Hezbollah member wanted in Lebanon ex-PM killing

CASPER

New member
BEIRUT (AP) — A U.N.-backed court indicted at least one senior Hezbollah member and three other suspects Thursday in the 2005 assassination of former Lebanese Prime Minister Rafik Hariri, a killing that transformed this tiny Arab nation and brought down its government earlier this year.

The implication of Iranian-backed Shiite Hezbollah — the dominant player in Lebanon's new government — threatens to plunge this tiny Arab nation on Israel's northern border into a new and violent crisis by opening up sectarian tensions between Sunnis and Shiites.

An international tribunal issued the indictments and arrest warrants Thursday without releasing the names of the accused. But a Lebanese judicial official who saw the warrants read the names to The Associated Press, requesting anonymity because of the sensitivity of the matter.

One of the people named is Mustafa Badreddine, believed to have been Hezbollah's deputy military commander. He is the brother-in-law of the late Hezbollah military commander Imad Mughniyeh and is suspected of involvement in the 1983 bombings of the U.S. and French embassies in Kuwait that killed five people.

The other suspects are: Salim Ayyash, also known as Abu Salim; Assad Sabra and Hassan Anise, who changed his name to Hassan Issa.

Abraham Bryan, an expert on Hezbollah affairs who writes for the leading An-Nahar newspaper, said Badreddine is the only well-known suspect named in the indictment.

"Hezbollah surrounds its military leadership with secrecy," he said. "Nobody knows the three others. ... Are they alive or not? Are these their real names or no?"

The U.N.-backed Hariri tribunal had long been expected to accuse members of Hezbollah — something the Iranian-backed militant group has insisted it will not accept. Lebanon recently formed a new government that gives Hezbollah unprecedented political power.

There have been lingering fears that tensions over the tribunal could lead to street protests and a new crisis in a country where stability has long been shaky.

— Activities —
[1] List every suspect whom the article on the Hariri indictment names.
[2] Update the part of the article on the Hariri indictment that opens with the words "An international tribunal" and closes with "to Hassan Issa.", replacing "tribunal" with "court".
[3] Answer these questions from the article on the Hariri indictment:
(a) In what year was Rafik Hariri assassinated?
(b) For which newspaper does Abraham Bryan write?
(c) How many people were killed in the 1983 bombings of the U.S. and French embassies in Kuwait?

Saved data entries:

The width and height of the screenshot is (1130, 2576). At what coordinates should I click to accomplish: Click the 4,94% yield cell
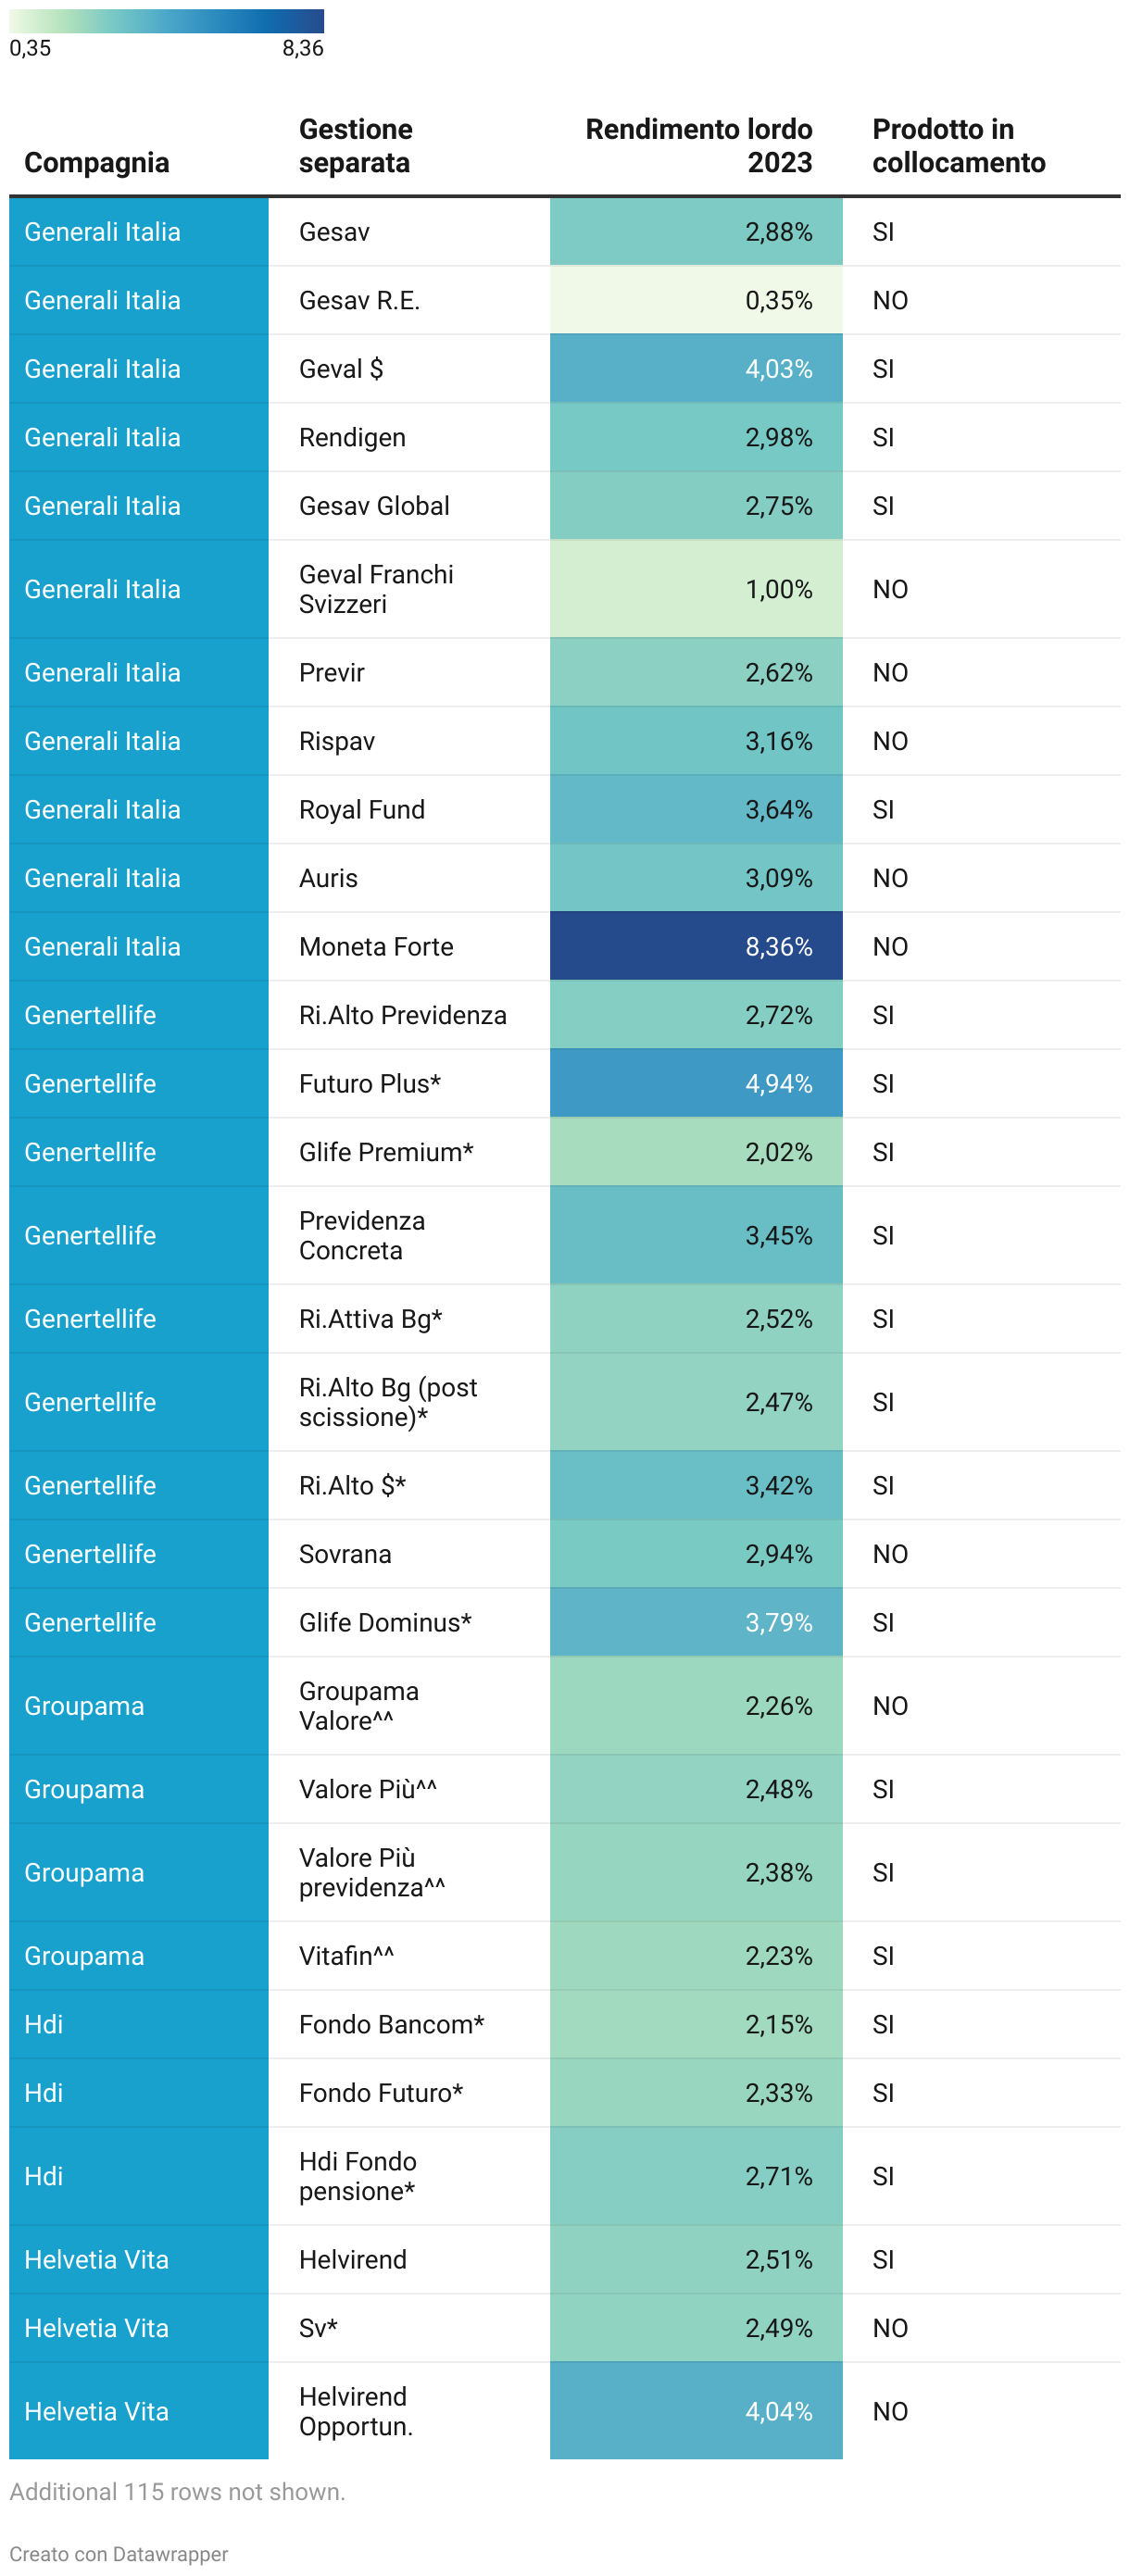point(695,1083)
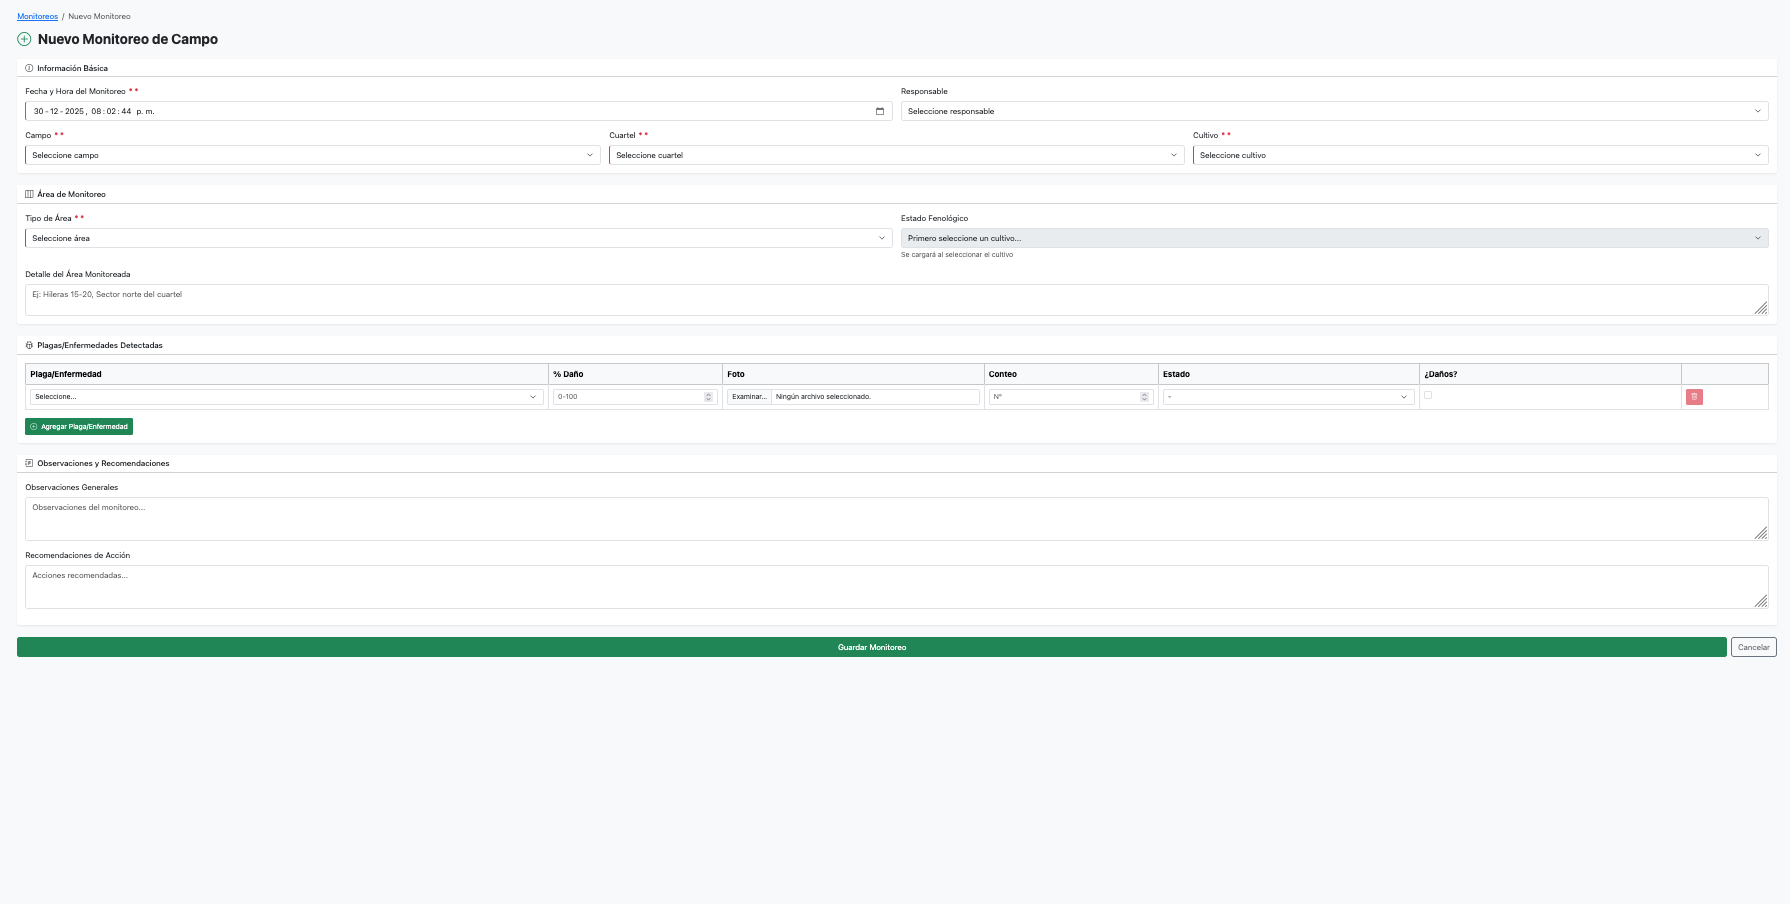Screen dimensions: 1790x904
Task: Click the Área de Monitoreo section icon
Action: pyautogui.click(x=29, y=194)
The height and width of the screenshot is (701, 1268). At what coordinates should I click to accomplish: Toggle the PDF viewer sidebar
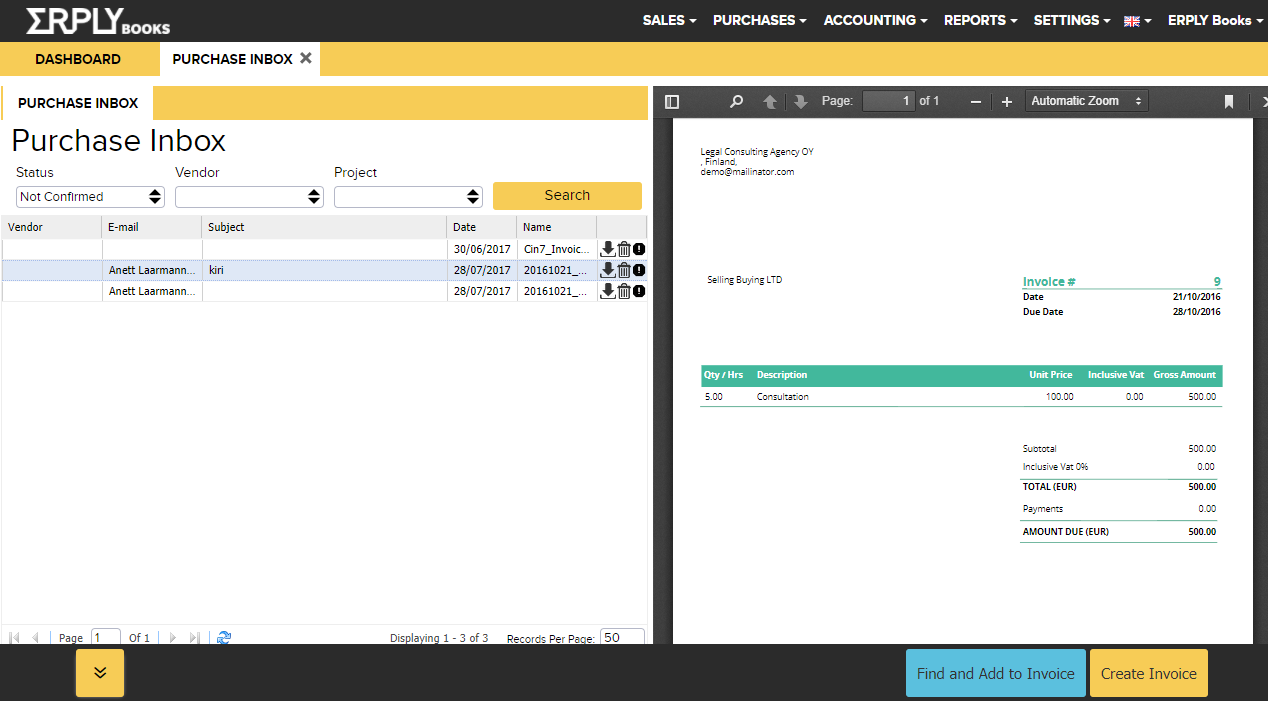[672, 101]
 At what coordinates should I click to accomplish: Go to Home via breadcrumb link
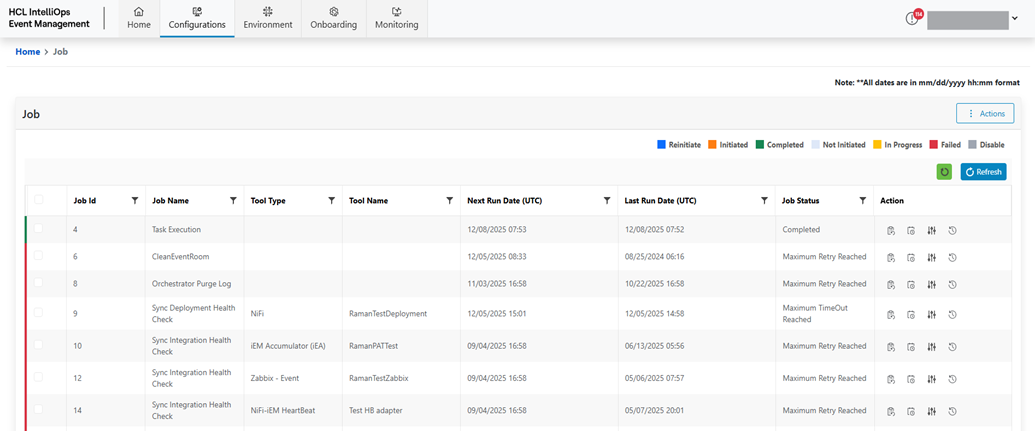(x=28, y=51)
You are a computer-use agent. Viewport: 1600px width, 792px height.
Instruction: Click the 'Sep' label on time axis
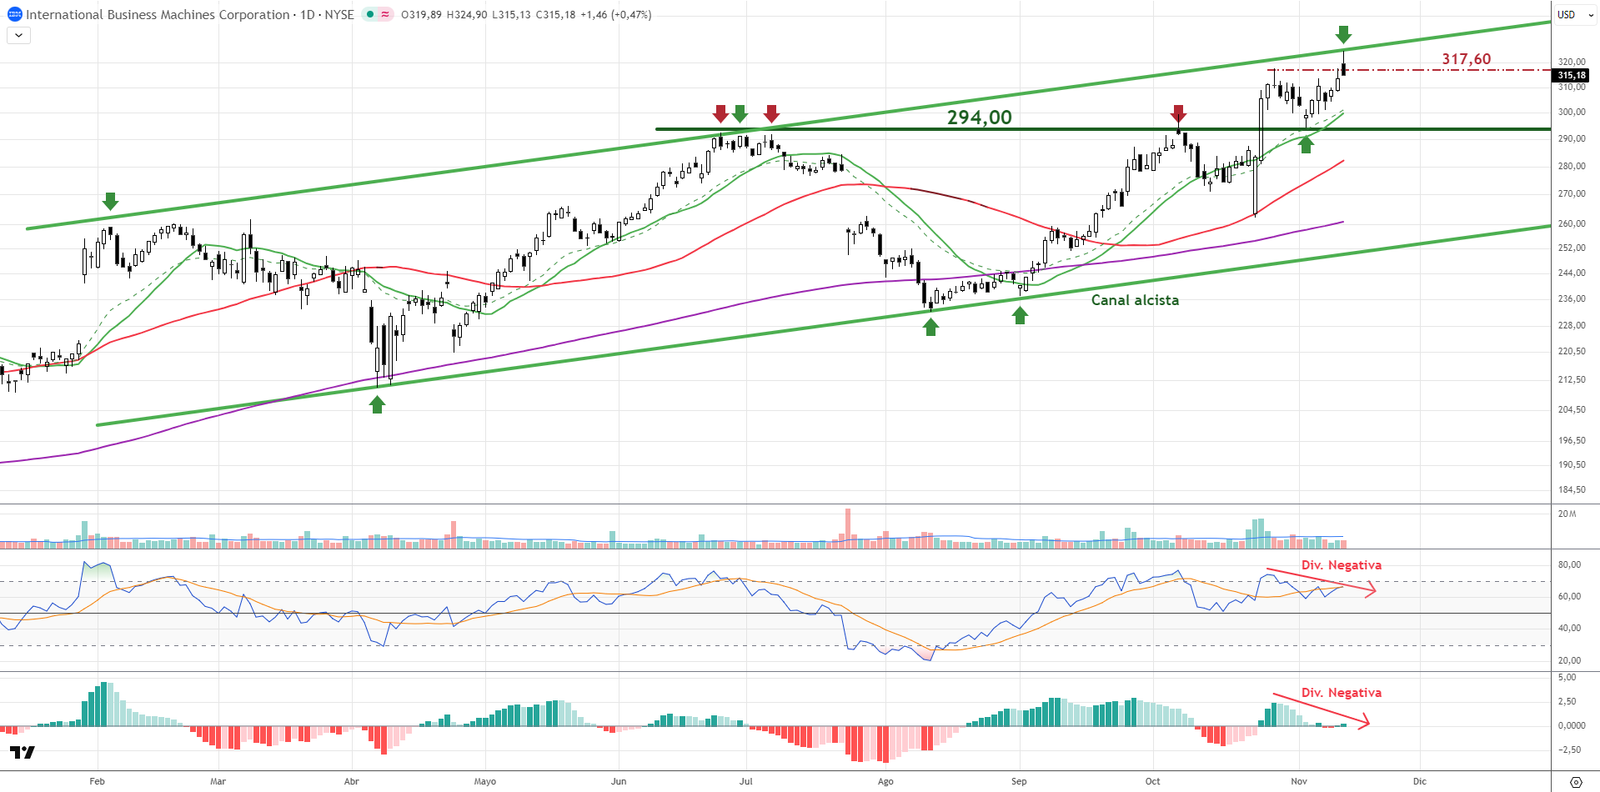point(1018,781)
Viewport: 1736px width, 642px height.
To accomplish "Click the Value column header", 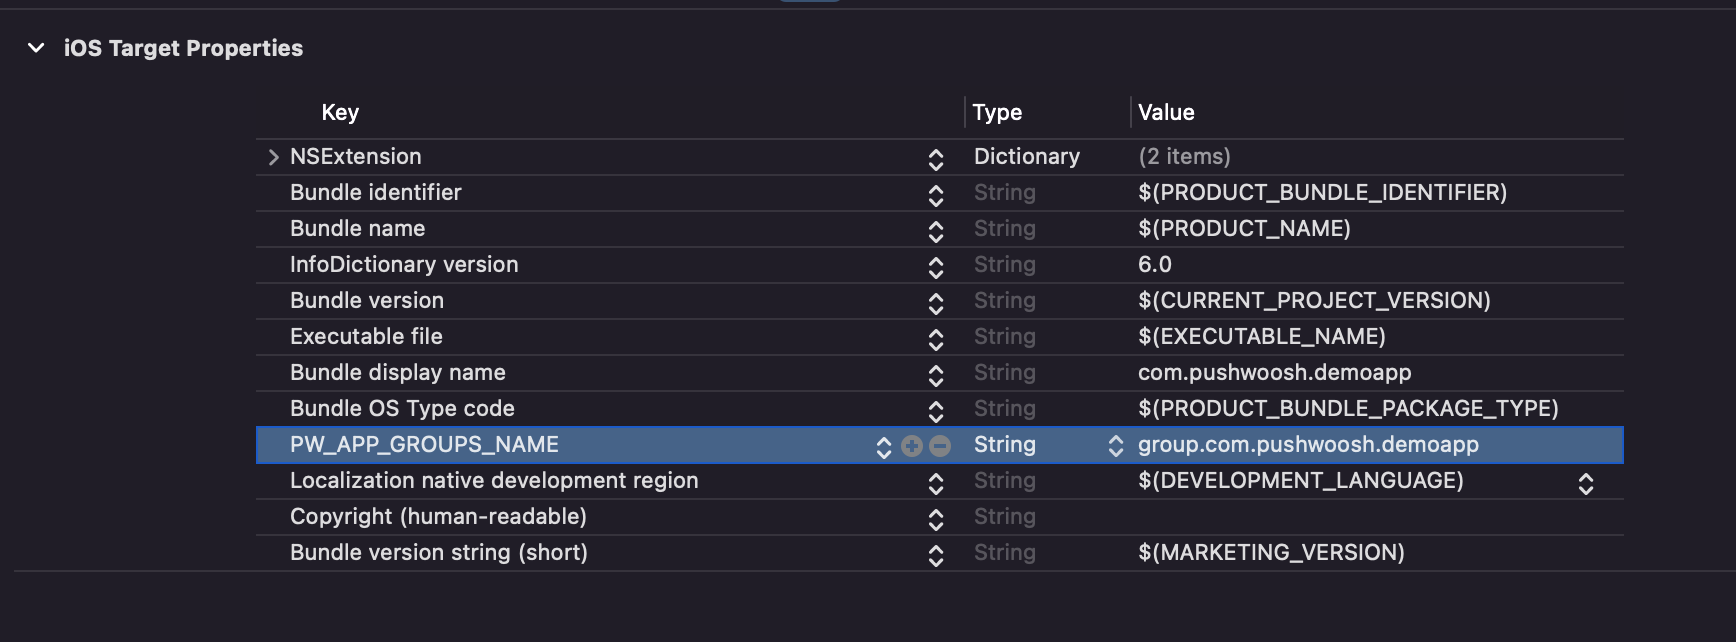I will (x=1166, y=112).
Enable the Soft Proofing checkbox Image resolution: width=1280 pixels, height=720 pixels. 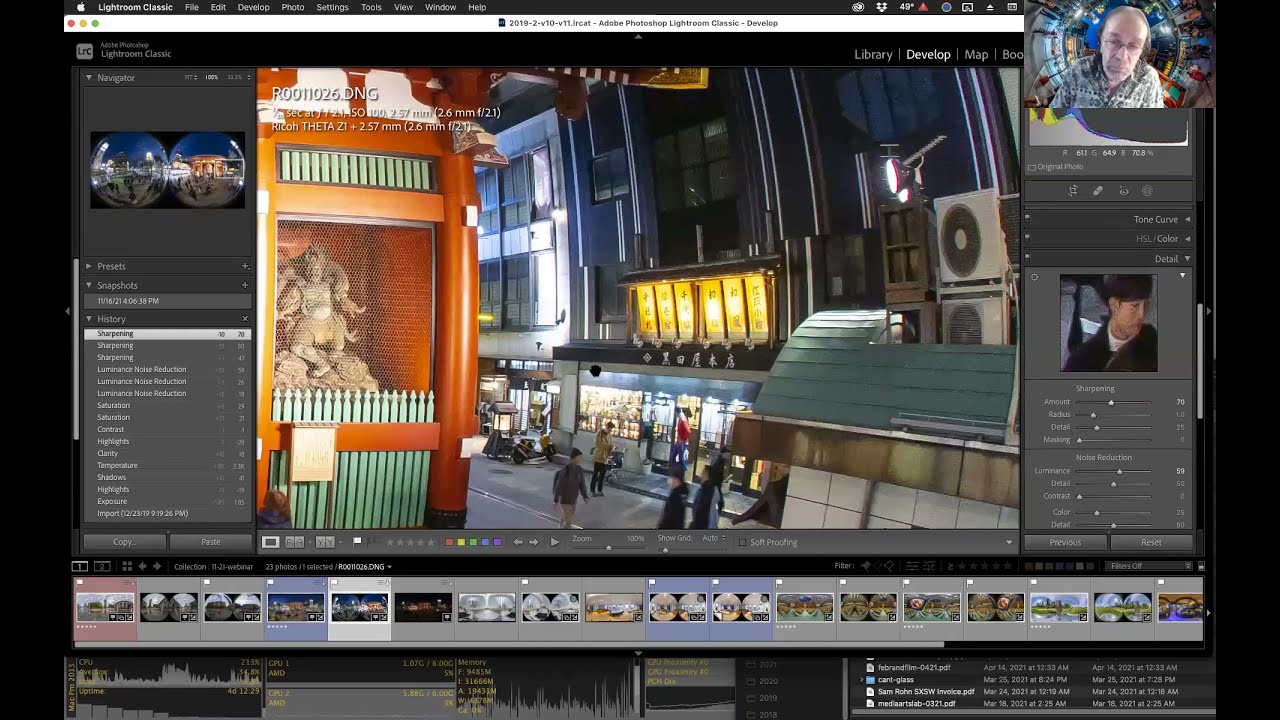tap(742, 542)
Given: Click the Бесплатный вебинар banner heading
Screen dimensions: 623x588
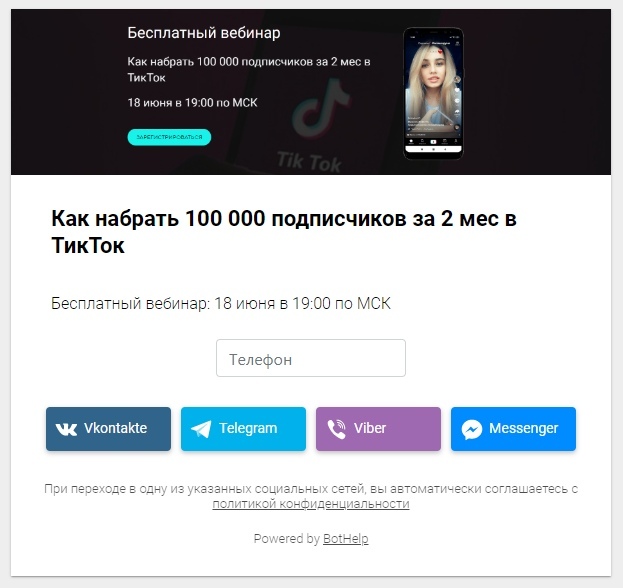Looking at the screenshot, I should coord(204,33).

— Outputs for the tasks —
[1]
Mustafa Badreddine
Salim Ayyash
Assad Sabra
Hassan Anise

[2]
An international court issued the indictments and arrest warrants Thursday without releasing the names of the accused. But a Lebanese judicial official who saw the warrants read the names to The Associated Press, requesting anonymity because of the sensitivity of the matter.

One of the people named is Mustafa Badreddine, believed to have been Hezbollah's deputy military commander. He is the brother-in-law of the late Hezbollah military commander Imad Mughniyeh and is suspected of involvement in the 1983 bombings of the U.S. and French embassies in Kuwait that killed five people.

The other suspects are: Salim Ayyash, also known as Abu Salim; Assad Sabra and Hassan Anise, who changed his name to Hassan Issa.

[3]
(a) 2005
(b) An-Nahar
(c) Five